To do -
In the records that follow, the lines from the one containing "Screen dimensions: 1200x834" to the one containing "Viewport: 626px width, 1280px height.", inclusive, are to be given again exactly.

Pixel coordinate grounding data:
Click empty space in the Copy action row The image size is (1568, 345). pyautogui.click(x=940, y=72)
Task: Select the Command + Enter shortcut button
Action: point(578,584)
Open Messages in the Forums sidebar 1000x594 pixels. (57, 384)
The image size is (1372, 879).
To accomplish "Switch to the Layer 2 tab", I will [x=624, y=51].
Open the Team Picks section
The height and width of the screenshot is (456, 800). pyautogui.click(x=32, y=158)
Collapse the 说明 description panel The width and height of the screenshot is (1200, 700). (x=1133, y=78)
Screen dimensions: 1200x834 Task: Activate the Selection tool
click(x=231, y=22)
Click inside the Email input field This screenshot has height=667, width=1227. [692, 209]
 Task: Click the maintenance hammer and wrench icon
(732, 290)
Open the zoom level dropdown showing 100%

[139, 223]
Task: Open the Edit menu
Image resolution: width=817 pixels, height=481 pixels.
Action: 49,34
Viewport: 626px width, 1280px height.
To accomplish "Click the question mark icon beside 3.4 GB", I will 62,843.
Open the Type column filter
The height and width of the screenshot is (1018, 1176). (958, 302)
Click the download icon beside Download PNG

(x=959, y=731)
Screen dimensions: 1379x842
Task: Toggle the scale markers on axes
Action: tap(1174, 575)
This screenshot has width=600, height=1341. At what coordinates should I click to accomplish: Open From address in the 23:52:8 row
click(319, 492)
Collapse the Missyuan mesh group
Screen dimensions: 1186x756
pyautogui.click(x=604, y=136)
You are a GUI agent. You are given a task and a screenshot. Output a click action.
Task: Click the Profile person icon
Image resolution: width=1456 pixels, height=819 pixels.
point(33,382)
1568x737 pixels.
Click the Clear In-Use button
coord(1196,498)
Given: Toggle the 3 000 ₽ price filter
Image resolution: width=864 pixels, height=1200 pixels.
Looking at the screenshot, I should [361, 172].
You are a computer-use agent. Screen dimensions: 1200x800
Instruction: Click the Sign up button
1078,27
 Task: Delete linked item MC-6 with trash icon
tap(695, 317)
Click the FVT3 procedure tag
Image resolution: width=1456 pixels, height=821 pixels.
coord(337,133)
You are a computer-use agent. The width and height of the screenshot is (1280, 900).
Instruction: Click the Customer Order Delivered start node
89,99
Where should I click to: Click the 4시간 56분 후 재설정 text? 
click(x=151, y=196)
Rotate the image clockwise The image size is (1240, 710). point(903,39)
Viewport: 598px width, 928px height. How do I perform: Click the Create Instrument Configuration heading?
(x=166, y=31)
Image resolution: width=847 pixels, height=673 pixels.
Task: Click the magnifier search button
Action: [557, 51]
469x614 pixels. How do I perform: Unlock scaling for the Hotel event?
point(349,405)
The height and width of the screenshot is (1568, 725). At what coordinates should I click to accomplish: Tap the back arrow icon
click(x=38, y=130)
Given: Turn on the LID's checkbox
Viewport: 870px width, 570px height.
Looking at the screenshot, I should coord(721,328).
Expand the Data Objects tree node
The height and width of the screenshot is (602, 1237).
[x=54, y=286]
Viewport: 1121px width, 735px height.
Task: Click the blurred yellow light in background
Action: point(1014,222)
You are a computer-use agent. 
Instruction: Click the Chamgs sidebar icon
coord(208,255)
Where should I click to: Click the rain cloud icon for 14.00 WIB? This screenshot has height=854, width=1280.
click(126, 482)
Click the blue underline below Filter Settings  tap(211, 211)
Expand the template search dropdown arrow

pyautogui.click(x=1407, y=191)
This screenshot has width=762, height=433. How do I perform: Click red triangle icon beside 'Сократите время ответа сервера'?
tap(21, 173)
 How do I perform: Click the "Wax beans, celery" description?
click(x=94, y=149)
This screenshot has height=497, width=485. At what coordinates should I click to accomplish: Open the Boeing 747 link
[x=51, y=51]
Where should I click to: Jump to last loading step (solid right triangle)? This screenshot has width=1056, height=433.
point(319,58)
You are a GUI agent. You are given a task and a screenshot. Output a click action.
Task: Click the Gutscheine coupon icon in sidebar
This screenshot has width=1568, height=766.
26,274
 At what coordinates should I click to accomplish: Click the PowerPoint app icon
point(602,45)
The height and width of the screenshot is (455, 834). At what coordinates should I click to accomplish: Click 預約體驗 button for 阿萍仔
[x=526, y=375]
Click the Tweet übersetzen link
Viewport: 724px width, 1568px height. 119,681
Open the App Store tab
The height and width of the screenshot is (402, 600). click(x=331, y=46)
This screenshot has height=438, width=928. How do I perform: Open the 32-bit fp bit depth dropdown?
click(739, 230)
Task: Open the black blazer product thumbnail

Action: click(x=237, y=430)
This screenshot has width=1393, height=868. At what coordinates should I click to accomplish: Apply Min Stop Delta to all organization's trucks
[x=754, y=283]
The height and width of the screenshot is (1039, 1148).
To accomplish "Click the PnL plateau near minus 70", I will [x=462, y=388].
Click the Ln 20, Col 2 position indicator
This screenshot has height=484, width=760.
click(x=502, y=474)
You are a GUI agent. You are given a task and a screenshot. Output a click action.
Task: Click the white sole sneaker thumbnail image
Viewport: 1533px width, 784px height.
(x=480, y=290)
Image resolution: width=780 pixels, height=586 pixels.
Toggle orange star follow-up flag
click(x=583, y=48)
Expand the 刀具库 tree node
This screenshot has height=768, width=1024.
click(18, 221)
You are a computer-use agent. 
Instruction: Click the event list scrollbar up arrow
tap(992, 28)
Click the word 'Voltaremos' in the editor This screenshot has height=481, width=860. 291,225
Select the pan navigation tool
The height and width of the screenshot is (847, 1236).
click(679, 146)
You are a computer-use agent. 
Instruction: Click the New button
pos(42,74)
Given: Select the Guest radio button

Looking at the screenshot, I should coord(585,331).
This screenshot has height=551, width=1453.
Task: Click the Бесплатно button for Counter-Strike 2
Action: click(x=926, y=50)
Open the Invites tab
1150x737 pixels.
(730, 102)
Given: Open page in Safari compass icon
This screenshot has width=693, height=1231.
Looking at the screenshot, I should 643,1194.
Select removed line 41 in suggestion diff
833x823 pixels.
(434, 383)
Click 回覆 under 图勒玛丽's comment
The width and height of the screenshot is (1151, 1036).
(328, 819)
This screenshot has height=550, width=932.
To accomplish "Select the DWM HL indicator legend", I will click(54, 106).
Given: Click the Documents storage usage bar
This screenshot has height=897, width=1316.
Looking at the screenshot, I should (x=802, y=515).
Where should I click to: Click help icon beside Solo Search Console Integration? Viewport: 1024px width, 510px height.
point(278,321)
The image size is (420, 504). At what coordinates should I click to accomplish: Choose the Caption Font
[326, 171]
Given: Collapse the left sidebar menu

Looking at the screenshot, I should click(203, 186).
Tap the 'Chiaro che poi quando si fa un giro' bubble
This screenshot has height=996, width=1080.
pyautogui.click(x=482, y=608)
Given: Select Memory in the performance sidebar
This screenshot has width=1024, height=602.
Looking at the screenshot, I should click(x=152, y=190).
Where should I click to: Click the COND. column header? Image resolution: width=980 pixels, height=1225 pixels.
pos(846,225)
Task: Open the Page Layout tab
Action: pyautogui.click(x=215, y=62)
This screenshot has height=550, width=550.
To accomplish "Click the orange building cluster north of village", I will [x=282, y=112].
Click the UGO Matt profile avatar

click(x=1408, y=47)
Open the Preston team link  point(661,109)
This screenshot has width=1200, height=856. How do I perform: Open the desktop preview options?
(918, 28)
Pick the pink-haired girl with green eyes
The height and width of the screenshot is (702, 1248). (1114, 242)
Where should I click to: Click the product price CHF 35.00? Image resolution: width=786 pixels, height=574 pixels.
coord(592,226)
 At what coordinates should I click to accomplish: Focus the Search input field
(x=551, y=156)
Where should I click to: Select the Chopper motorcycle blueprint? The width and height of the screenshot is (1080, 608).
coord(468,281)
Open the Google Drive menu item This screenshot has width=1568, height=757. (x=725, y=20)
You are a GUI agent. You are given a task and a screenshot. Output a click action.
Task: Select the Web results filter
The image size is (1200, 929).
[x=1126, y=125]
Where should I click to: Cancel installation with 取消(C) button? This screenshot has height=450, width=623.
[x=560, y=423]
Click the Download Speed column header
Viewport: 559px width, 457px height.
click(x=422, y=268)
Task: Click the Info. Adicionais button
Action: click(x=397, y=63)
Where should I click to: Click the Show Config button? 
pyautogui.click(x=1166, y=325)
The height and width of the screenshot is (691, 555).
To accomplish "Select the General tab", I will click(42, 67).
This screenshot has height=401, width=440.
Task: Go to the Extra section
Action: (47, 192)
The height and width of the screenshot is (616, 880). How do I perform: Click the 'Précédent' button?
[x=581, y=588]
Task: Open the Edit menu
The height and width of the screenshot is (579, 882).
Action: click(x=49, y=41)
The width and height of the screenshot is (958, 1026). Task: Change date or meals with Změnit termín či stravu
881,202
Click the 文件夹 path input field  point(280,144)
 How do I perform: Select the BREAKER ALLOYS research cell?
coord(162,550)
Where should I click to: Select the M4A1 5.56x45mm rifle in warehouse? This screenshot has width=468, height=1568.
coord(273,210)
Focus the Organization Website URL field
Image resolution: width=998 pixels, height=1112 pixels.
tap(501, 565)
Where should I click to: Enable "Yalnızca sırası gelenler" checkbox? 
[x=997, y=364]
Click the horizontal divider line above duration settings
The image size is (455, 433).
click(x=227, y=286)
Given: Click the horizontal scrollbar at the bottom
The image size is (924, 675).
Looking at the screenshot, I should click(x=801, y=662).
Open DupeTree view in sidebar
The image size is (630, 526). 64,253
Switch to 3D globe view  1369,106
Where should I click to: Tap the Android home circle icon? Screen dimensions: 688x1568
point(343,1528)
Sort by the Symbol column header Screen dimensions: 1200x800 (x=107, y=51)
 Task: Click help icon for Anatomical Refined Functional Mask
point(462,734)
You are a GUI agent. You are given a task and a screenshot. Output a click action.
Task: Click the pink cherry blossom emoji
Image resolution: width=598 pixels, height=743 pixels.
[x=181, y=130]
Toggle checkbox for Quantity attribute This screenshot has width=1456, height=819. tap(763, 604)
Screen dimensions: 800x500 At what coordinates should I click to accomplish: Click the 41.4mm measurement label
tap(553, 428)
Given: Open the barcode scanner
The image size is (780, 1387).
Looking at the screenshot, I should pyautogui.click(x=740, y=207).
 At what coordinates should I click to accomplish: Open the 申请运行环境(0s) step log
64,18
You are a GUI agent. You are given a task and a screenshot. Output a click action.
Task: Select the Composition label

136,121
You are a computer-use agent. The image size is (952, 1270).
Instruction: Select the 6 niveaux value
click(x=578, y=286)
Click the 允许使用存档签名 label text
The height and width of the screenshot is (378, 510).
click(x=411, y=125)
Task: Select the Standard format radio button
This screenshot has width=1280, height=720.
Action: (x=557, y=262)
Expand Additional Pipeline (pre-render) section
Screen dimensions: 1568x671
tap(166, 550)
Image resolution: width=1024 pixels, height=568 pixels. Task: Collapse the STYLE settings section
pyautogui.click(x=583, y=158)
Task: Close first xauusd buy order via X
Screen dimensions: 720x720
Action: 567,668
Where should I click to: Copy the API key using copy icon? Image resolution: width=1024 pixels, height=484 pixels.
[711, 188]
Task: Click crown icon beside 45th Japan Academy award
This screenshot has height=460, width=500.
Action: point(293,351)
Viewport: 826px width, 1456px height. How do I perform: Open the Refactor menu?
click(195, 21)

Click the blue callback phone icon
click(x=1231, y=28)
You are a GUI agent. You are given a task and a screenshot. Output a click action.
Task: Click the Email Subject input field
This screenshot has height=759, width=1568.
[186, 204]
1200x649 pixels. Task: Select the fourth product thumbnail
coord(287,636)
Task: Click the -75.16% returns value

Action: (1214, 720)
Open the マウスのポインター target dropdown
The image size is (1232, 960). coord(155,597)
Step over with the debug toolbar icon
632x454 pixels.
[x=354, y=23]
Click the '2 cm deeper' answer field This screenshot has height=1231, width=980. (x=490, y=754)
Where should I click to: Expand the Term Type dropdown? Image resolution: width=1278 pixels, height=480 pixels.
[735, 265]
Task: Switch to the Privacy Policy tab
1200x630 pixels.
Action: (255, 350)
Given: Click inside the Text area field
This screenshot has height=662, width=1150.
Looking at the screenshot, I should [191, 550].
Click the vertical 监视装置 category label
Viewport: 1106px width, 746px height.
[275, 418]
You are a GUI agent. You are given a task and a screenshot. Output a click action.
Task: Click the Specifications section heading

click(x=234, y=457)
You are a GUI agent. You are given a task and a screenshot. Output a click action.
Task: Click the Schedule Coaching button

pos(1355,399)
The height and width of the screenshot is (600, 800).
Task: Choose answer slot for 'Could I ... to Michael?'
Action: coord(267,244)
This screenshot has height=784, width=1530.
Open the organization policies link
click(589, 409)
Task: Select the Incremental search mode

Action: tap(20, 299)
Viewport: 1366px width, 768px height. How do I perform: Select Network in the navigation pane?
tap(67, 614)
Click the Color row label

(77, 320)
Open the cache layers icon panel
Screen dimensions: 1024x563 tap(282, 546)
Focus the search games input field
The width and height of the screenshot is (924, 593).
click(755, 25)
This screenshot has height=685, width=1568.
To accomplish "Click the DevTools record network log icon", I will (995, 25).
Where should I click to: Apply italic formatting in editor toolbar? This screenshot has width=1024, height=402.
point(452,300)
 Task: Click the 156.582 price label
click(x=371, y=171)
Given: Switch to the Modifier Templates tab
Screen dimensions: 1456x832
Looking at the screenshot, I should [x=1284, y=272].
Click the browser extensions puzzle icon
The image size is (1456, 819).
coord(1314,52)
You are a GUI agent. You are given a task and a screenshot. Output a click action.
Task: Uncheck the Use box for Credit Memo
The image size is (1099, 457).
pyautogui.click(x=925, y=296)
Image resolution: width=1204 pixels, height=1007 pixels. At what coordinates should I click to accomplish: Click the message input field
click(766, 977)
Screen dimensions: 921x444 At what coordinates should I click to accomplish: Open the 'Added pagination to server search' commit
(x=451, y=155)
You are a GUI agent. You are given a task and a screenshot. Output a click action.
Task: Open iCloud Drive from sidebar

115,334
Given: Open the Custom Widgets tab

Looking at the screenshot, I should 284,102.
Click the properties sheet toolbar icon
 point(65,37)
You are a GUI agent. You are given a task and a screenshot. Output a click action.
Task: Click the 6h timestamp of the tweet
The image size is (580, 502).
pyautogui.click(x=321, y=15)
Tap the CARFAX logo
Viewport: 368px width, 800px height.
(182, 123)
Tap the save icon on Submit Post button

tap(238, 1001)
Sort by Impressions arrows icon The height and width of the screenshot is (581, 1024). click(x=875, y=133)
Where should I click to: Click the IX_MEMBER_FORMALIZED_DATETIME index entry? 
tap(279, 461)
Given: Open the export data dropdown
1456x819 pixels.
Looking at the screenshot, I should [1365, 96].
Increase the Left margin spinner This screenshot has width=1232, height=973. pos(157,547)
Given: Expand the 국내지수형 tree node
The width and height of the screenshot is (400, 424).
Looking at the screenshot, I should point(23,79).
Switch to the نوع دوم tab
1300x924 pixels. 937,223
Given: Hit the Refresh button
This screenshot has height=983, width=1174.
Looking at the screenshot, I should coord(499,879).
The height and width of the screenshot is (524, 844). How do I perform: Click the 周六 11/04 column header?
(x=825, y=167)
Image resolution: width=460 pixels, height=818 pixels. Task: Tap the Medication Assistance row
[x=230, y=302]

Written answer -
Screen dimensions: 1200x834 Task: Activate the Selection tool
click(x=231, y=22)
Click inside the Email input field This screenshot has height=667, width=1227. [692, 209]
 Task: Click the maintenance hammer and wrench icon
(732, 290)
Open the zoom level dropdown showing 100%

[139, 223]
Task: Open the Edit menu
Image resolution: width=817 pixels, height=481 pixels.
Action: 49,34
Viewport: 626px width, 1280px height.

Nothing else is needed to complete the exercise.